Closed cabinets tend to sound more 'dry' compared to ported / bass reflex designs. 

So bass reflex design will sound LESS dry, by comparison and all this, even when either design is properly implemented. 

Also, practically all closed cabinets have to use more stuffing, expensive sheep wool preferred to plastic / hollow fibre to make the bass drivers 'see' more internal volume, where as ported bass reflex cabinets need usualy a far more minimal rip-wool sheeting, layed on all surfaces exposed to the bass drivers. 

Since the internal pressure in enclosed cabinets is immensely higher, internal braceing becomes more critical than in an open, bass reflex designs. 
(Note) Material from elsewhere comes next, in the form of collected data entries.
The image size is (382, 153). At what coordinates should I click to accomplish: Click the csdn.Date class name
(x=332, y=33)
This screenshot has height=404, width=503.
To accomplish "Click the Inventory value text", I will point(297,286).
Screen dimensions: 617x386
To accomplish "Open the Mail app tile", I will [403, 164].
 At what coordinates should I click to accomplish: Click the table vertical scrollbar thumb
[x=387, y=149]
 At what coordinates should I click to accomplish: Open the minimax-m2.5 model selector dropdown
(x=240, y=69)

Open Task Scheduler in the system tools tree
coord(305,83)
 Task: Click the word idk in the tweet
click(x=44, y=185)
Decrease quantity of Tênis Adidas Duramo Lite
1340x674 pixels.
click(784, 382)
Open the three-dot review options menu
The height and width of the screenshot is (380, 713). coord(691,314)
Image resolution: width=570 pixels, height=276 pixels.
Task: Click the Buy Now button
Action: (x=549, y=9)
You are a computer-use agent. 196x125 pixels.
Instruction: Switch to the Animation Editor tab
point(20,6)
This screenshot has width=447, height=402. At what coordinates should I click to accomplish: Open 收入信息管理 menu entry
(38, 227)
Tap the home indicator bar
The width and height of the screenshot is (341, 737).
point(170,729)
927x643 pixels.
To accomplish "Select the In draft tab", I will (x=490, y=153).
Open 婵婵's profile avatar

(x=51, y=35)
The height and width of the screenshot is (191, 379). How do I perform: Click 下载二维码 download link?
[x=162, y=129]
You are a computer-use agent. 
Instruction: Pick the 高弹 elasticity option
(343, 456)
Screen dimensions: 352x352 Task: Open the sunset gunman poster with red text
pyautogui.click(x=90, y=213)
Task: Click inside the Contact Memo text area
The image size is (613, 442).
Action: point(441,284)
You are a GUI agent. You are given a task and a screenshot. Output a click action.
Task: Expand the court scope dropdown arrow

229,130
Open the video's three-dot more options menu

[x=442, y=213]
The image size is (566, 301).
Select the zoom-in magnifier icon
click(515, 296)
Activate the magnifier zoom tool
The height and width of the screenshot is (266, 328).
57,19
To build very large closed cabinets becomes very critical, to impossible.
I suspect, why designers doing this, went for airplane Dur-aluminium material rather than super-wood or wood laminate. 

There is plenty more to all this, but this came to my mind on the subject, with out going into issues of Q, vs internal volume etc. etc. 

M. 🇿🇦 

PS: Early Watt/Puppy versions had some problems with their port design (too small in diameter vs required length), producing quite critical bass response issues. 
bd24 is right but the result is that the ported design sounds as if it has more bass. Ported designs can be excellent such as Wilson's but the vast majority of them are colored. Designing ports is easy. It is just a math problem. I think where most designs fail is in implementation, cheap materials, resonant enclosures etc. 
I do not like any enclosure except for subwoofers. Open baffle speakers crossing over to subs at around 100 Hz work great. I use dipole ESLs
For subwoofers sealed is absolutely best. With signal processing and a very powerful amp you can make the driver do whatever you want. As long as the enclosure is inert you are in business. The best designs now are "balanced force." You put a driver in opposite sides of  sealed enclosure so that their vibrational forces cancel out. 
Infinite baffle design was mentioned. Bozak used Infinite baffle enclosures. This requires a large enclosure. Large enclosures are difficult to keep quiet. The bigger the board the more prone to vibration and resonance it is. Bozak used 3/4" plywood. The Bozak enclosure was a musical instrument. My father had a pair. With a Dynaco Stereo 70 they played very loud with rich chocolate flavored bass. They were colored as hell but to an 8 year old kid that system was the nuts.
In my own experience except for subs, the best enclosure is no enclosure. 
This is a really interesting thread, and because of my technical ignorance I don't have anything factual to add; but my own experience after having owned almost 20 pairs is that while I have enjoyed the sound of a good sealed box speaker, I think that in comparison to a good ported speaker, like the Spendor SP100, or my present Klipsch Epic CF- 4, the bass of the sealed enclosure doesn't  "breathe" in the same way. It sounds a little too tight, or maybe a little constipated. The way that the ported enclosure releases the bass notes into decay just seems more realistic to me.  
Having said that, I know that there are a lot of poor ported designs; and I've owned a couple that sounded hollow and boomy when they hit certain notes. I would also add that I have not heard the best of the current sealed designs like Magico and YG Acoustcs, so I can't speak for what they sound like.  

A lot of c**p being sprayed around here.
Drivers have a huge amount of specs and have preference for one or the other enclosures if built correctly.
To say to plug a port on a ported enclosure and believe the same driver is still in now an ideal sealed enclosure is BS, and then there’s the stuffing that comes into it.

In my first post, Nevile Thiel (rip) has said the correct thing.
Also he said to those that don’t know, to get a the same depth of lows that a ported box has from a sealed enclosure, size is greatly increased, and I’ll add, sealed also tighter/dryer and less colored when done right.